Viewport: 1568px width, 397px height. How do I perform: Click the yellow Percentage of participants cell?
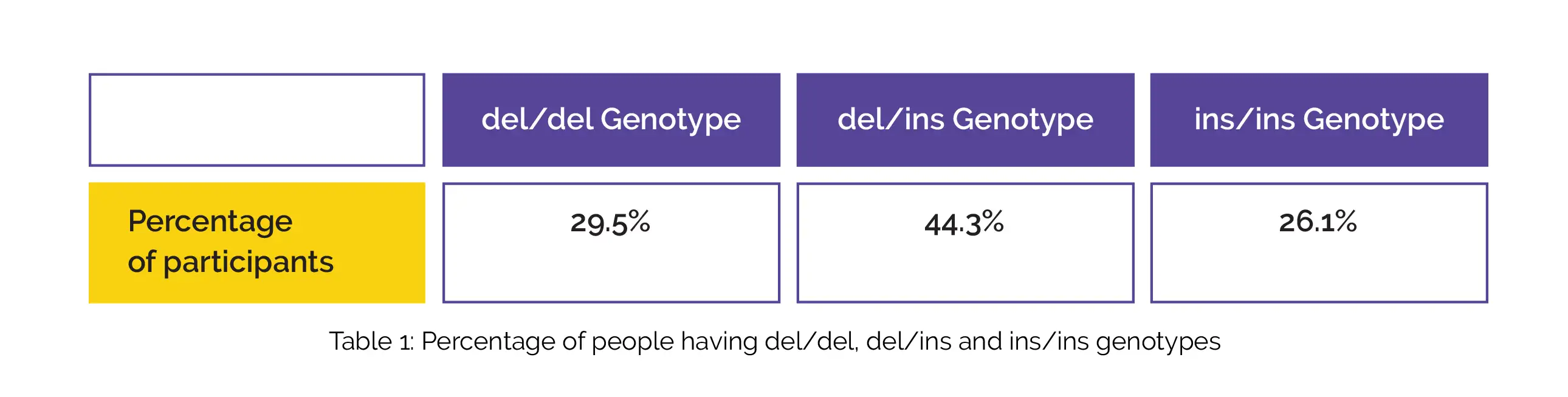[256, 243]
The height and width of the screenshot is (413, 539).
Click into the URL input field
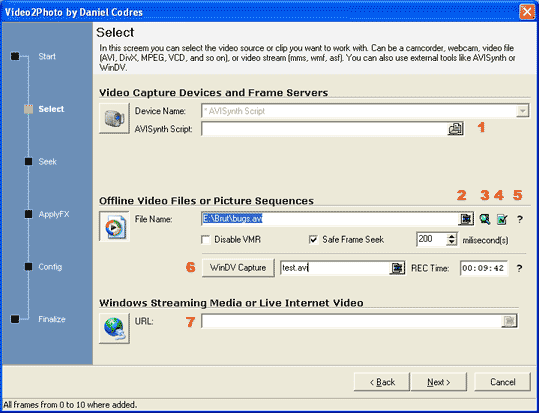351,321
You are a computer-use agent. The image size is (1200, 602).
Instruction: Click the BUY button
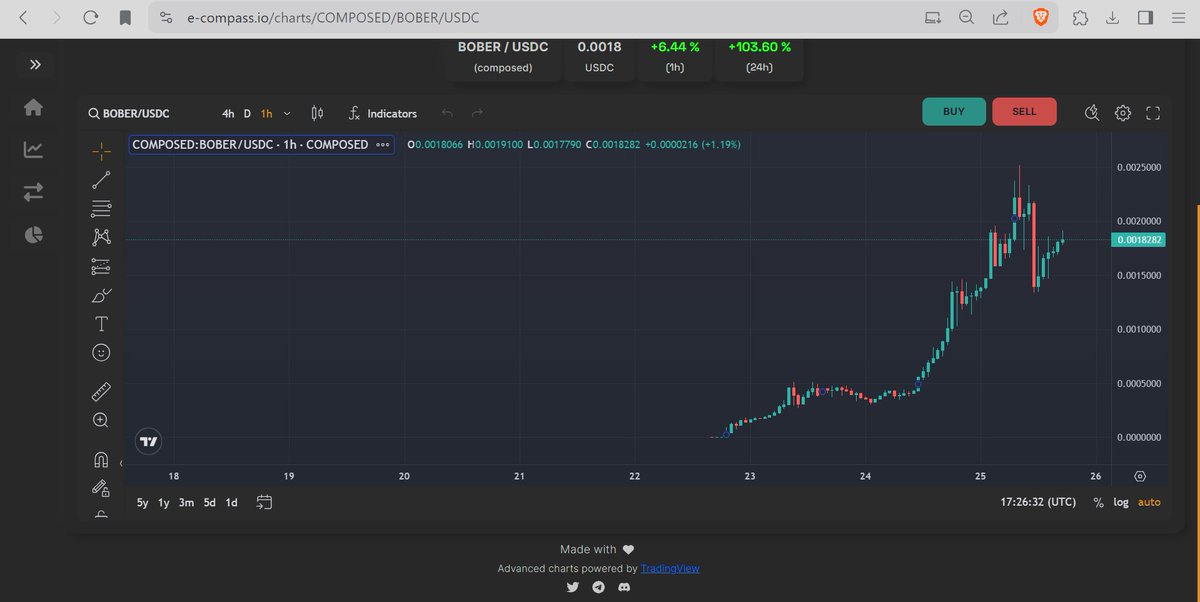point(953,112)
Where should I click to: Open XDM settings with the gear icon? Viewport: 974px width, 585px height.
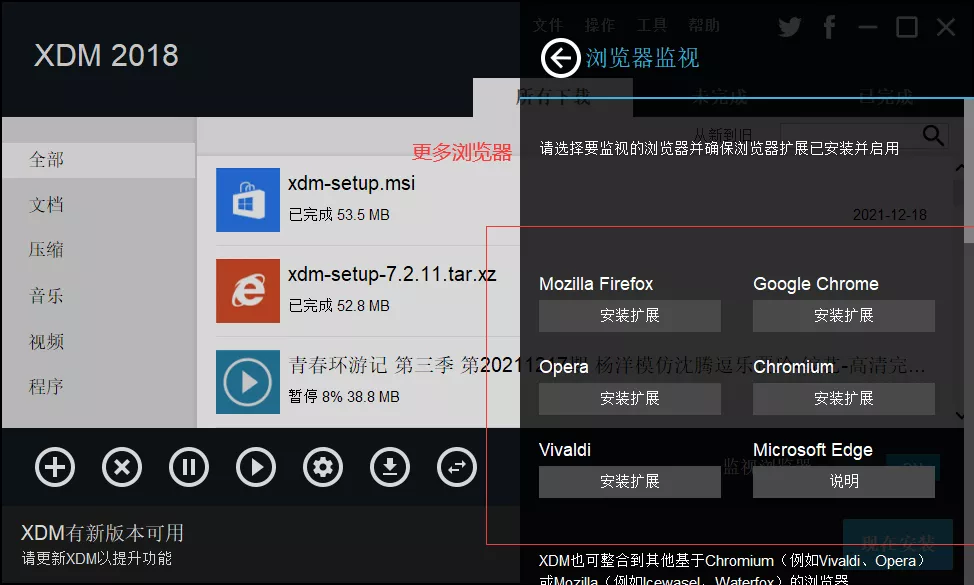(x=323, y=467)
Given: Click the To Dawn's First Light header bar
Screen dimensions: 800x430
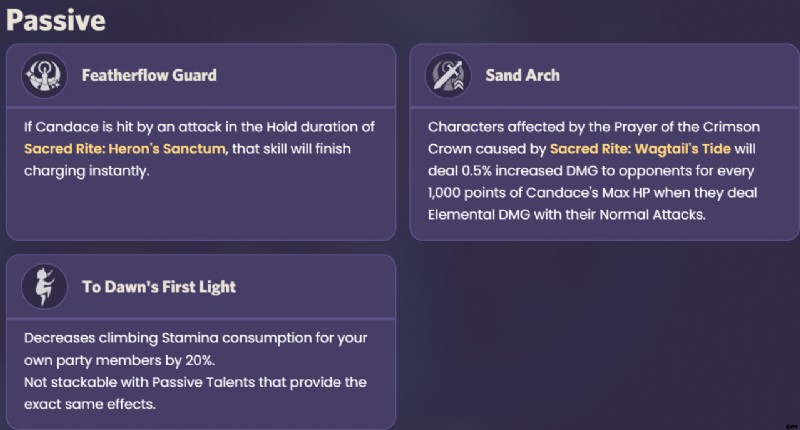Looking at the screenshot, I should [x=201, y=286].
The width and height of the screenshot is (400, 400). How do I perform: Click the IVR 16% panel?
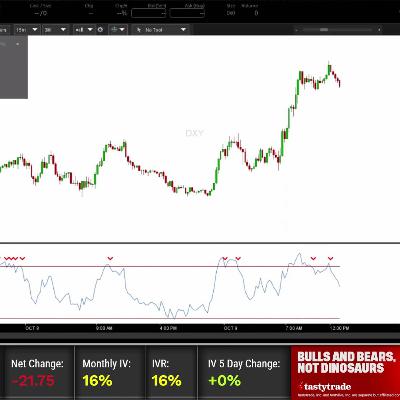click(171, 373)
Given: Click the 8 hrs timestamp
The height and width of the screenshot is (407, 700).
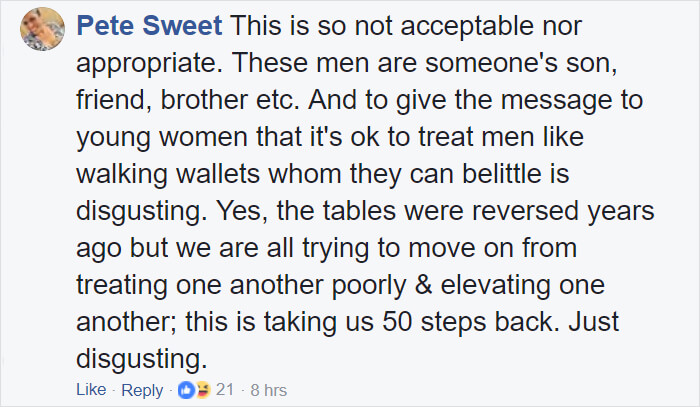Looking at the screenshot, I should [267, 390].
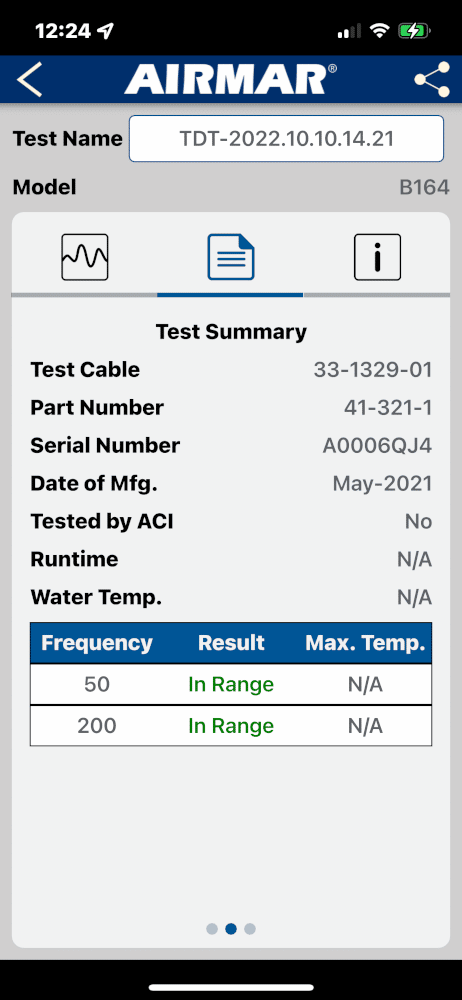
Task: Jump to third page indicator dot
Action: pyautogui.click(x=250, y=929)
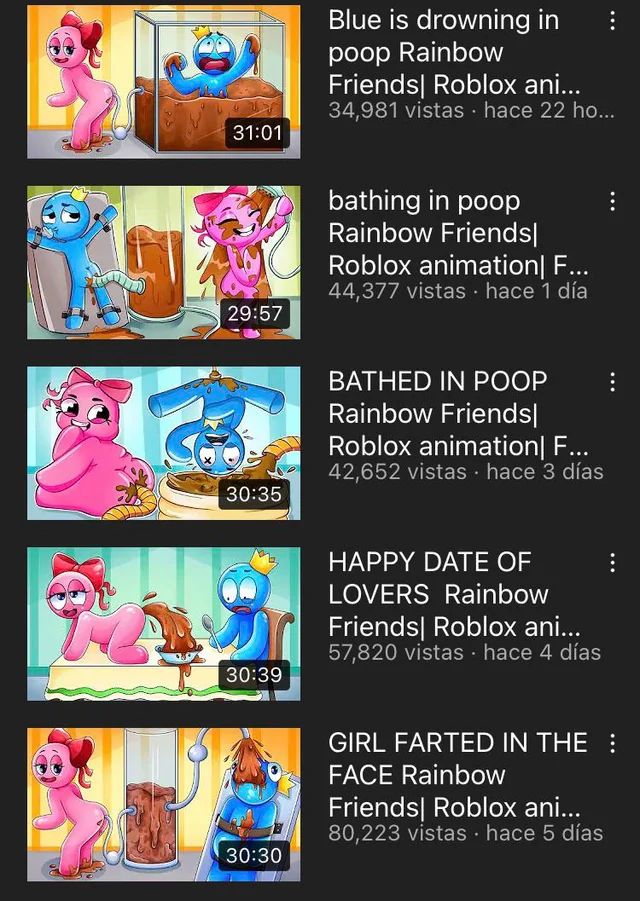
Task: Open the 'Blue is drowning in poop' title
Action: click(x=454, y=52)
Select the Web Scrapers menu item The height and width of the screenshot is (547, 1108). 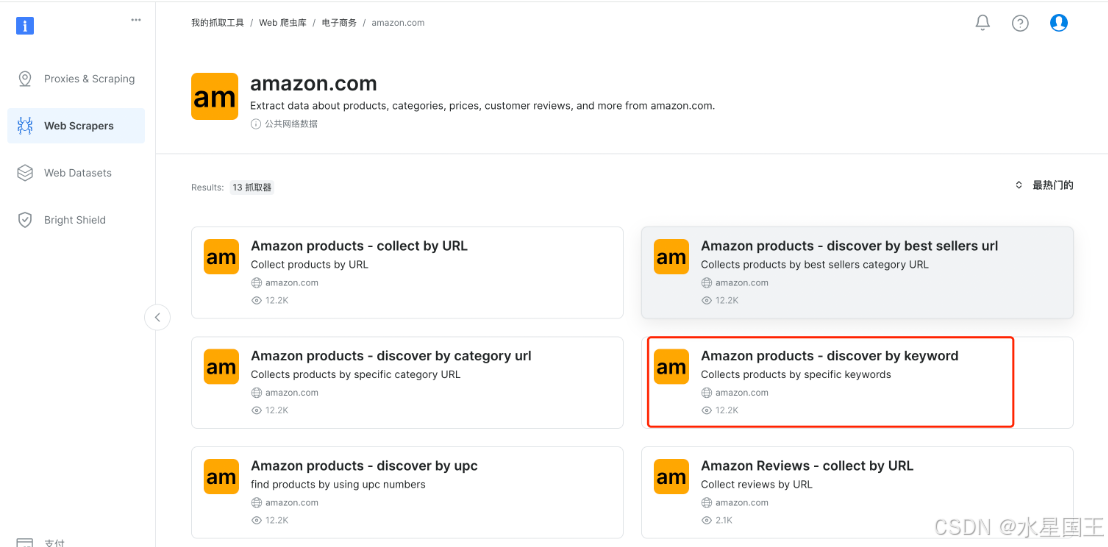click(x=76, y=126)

☆ ☆ ☆ ☆ ☆ ☆ ☆

- YOUR INSTRUCTIONS -
Repeat exactly, and only, the entries from the line with "You are a computer-use" through the line with "Given: Click the To". Pictures are skipped.

- RESPONSE -
You are a computer-use agent. The image size is (1200, 602).
Instruction: Click the BUY button
point(953,112)
Where should I click to: Open XDM settings with the gear icon? Viewport: 974px width, 585px height.
(x=323, y=467)
Given: Click the To Dawn's First Light header bar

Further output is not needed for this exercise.